- **WORK TO DO**
Reproduce the material below word for word, starting at the line containing "You are a GUI" and continuing through the end of the material, with both of those lines included. Omit the pictures from your answer.

Source data
#####

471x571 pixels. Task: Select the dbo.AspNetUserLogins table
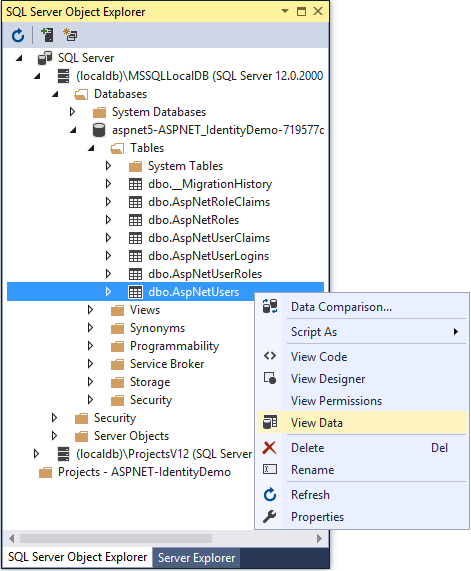coord(208,256)
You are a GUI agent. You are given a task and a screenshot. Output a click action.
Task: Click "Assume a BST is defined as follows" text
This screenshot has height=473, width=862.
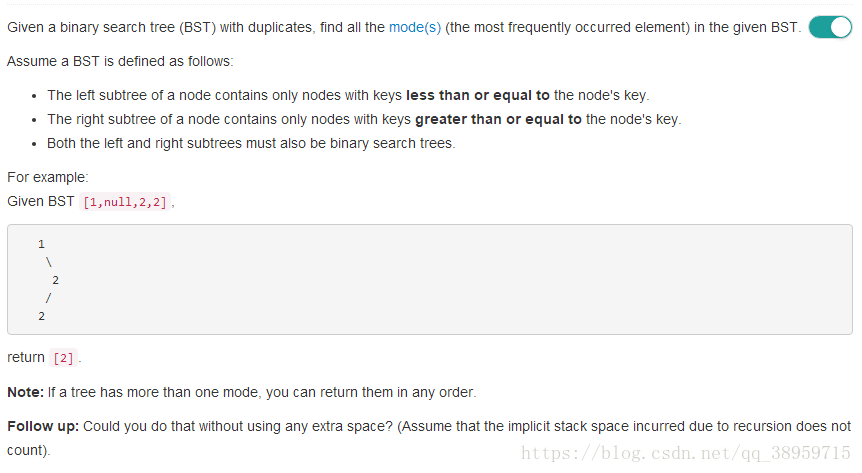point(120,61)
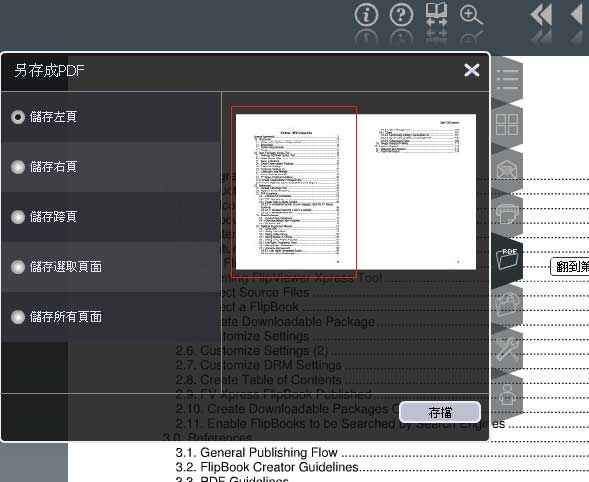Jump to first page with double arrow
Viewport: 589px width, 482px height.
pos(541,15)
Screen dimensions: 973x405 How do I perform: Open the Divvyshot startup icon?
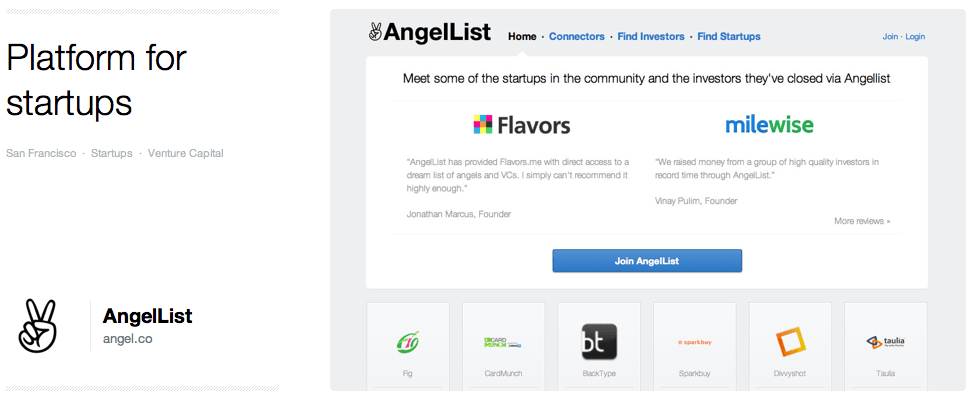tap(790, 342)
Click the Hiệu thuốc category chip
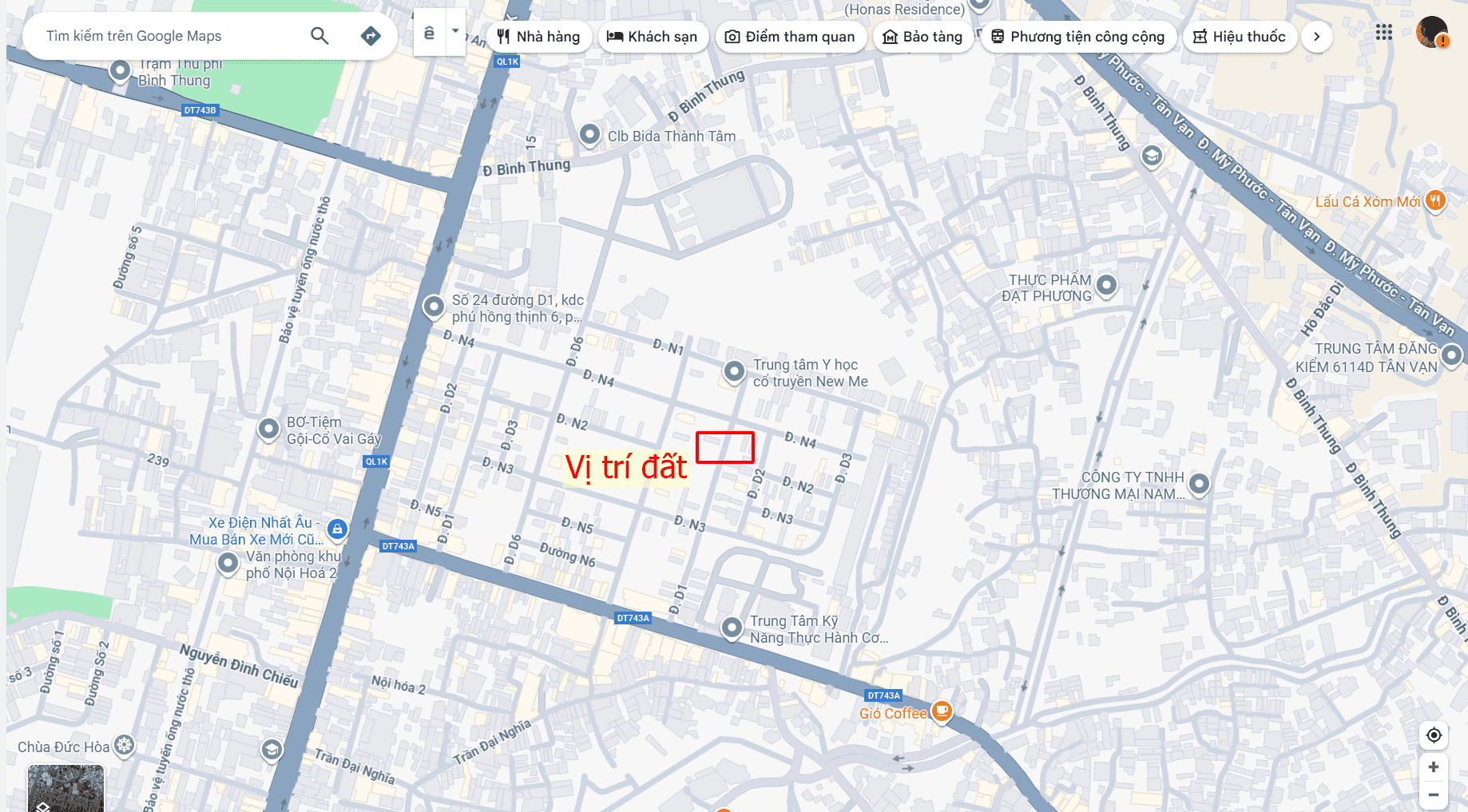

#####

- **EXERCISE SOLUTION**
You are a GUI agent. You are given a task and a screenshot. Output a click action.
Task: Click "Assume a BST is defined as follows" text
This screenshot has height=473, width=862.
point(120,61)
Jump to first page with double arrow
Viewport: 589px width, 482px height.
pos(541,15)
Screen dimensions: 973x405 How do I perform: Open the Divvyshot startup icon?
tap(790, 342)
Click the Hiệu thuốc category chip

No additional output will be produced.